Education inspectors Ofsted will today publish the findings of ‘Trojan Horse’ investigations into alleged extremism in 21 Birmingham schools.
Prime minister David Cameron this morning revealed plans to grant Ofsted powers to inspect schools ‘at no notice’ and demanded a ‘robust response’ to reports of Islamic extremism in Birmingham schools made in a ‘Trojan Horse’ letter late last year.
A special meeting of the Government’s Extremism Taskforce – whose members include communities secretary Eric Pickles - was held this morning to discuss the implications of the school review.
Findings from the Education Funding Agency suggest inspection notice periods were used to put on ‘hastily arranged shows of cultural inclusivity’.
According to reports, up to six of the inspected schools will be deemed ‘inadequate’ by inspectors. This morning, three schools were placed into special measures.
A statement from Park View Educational Trust said it ‘wholeheartedly’ disputed the ‘inadequate’ rating awarded to Park View, Golden Hillock and Nansen schools.
Cameron said: ‘Protecting our children is one of the first duties of government and that is why the issue of alleged Islamist extremism in Birmingham schools demands a robust response.
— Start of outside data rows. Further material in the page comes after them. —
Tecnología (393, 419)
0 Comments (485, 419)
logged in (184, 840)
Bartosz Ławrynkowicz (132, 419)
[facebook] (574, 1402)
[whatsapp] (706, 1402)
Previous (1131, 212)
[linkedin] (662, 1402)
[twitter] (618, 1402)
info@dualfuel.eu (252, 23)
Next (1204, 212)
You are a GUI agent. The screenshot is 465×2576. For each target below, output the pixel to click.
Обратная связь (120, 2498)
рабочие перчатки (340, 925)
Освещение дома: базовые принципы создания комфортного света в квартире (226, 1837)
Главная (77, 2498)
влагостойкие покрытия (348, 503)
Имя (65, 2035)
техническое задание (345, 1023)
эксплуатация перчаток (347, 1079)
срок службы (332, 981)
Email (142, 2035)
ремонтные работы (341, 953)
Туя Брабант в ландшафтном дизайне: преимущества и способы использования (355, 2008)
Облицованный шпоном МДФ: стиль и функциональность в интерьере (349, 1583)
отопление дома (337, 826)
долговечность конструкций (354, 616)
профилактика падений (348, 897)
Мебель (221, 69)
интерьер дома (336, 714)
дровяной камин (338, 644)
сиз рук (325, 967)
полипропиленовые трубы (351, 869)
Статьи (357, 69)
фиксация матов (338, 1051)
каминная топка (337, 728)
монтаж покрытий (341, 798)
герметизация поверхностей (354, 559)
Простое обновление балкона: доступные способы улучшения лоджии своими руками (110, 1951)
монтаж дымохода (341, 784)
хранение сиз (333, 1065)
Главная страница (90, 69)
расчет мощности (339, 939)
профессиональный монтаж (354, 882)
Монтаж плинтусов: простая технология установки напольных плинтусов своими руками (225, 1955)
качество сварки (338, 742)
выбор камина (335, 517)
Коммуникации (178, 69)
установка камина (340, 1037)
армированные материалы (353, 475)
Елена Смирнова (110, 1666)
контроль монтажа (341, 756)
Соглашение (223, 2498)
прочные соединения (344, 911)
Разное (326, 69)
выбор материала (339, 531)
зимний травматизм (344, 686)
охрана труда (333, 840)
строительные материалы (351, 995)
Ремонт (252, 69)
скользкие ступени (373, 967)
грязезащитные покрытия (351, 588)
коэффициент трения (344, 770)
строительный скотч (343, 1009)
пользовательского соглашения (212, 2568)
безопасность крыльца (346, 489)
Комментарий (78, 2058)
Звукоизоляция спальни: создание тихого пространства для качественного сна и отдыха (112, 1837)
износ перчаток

‘The Education Secretary will now ask Sir Michael Wilshaw to look into allowing any school to be inspected at no notice, stopping schools having the opportunity to cover up activities which have no place in our society.
Education secretary Michael Gove said: ‘We have to ensure children are safe in our schools. Evidence uncovered in Birmingham clearly indicates that schools have used the notice they have been given of inspections to evade proper scrutiny. Sir Michael Wilshaw will now examine the practicalities of moving to a position where all schools know they may face an unannounced inspection.’